After initial workups, Lunenburg was deployed as a local escort. In July 1942 she transferred to Halifax Force and escorted convoys between Quebec and Labrador. In August 1942, Lunenburg was reassigned to the Gulf Escort Force before being sent to the United Kingdom in September as part of Canada's contribution to Operation Torch.

Beginning in November 1942, Lunenburg began escorting convoys between the United Kingdom and sites around and within the Mediterranean Sea. She was occupied with this for the next four months, until she was dispatched to Canada for a major refit. Upon resumption of her service in November 1943, she was assigned to Western Approaches Command under Royal Navy control as part of escort group EG 6. For the following five months, she escorted convoys to and from the United Kingdom.

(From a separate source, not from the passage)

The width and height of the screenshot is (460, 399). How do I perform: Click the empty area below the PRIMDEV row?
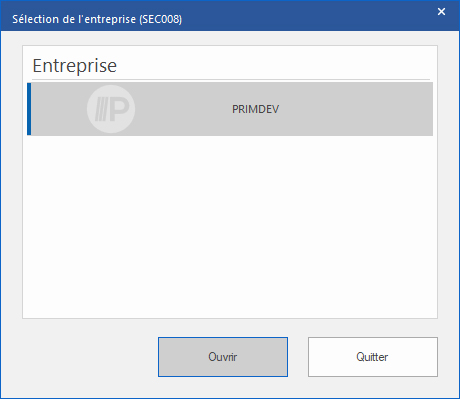(x=230, y=227)
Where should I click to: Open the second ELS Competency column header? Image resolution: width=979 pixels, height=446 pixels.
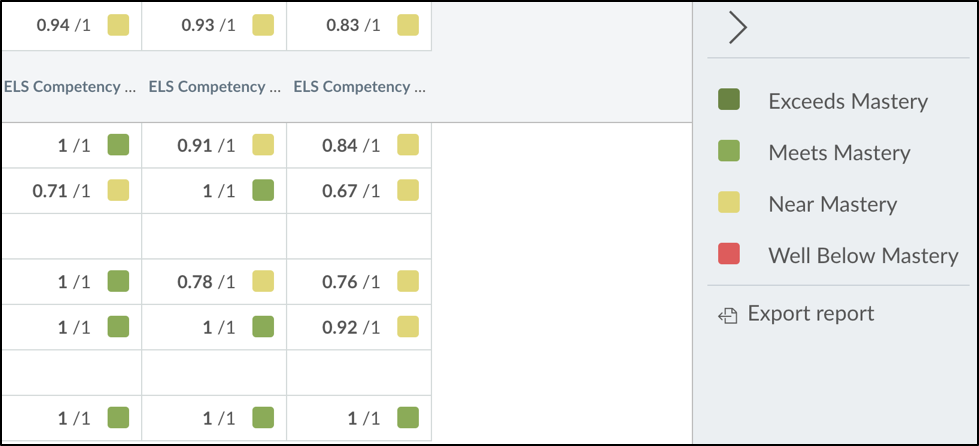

When the group replaced its corvettes with frigates, Lunenburg was sent to Portsmouth after being assigned to Operation Neptune, the naval aspect of the invasion of Normandy. She was employed mainly in the English Channel for the next five months before returning to Canada in the fall of 1944 for a major refit. After workups in Bermuda Lunenburg returned to her duties in the English Channel, this time attached to Plymouth Command. She served with them until the end of the war, returning to Canada in June 1945 for the last time.

Lunenburg was paid off at Sorel, Quebec on 23 July 1945. The ship was sold for scrapping in June 1946 and was broken up at Hamilton, Ontario.